The six issue (two bundle) scheduler disperses instructions into nine functional slots, two integer slots, two floating-point slots, two memory slots, and three branch slots, giving a total of nine dispersal slots. This limits the number of each type of instruction that can be assigned in a single clock cycle. If an instruction or instructions cannot be executed because too many slots of one type are filled, the instructions are delayed until the next cycle. Proper compiler design should be able to handle most situations without overloading any type of functional slot.
Itanium Block Diagram
Backing up the Itanium's six issue scheduler are 11 execution units: four integer, two floating point, three branch, and two load/store units.
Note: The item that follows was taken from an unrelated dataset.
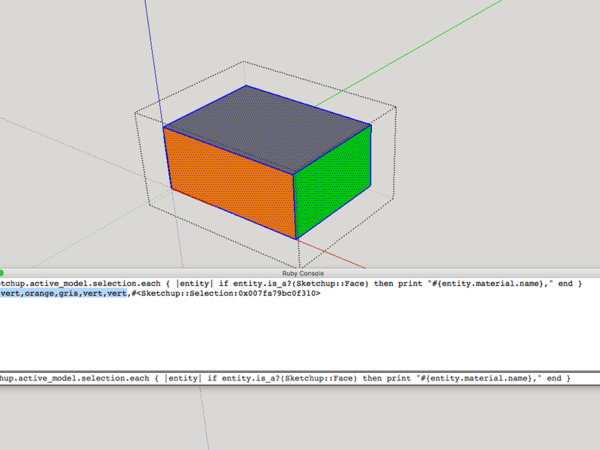
Task: Select the orange face of the box
Action: (230, 180)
These help support the various EPIC instructions that can launch more than one operation in a single instruction, such as SIMD floating point operations. Combined with the EPIC instruction set, the Itanium can execute up to 20 operations in a single cycle when doing some floating point- intensive tasks.
The Itanium may not consistently run 20 operations per cycle, but the potential is there and proper coding and compiling should yield efficient usage of the CPU. Either way, in concert with the EPIC instruction set and predication, this width will allow tasks to be completed in relatively few clock cycles. For more integer-oriented tasks, where there are few instructions with multiple operations, running eight operations per clock is the theoretical maximum.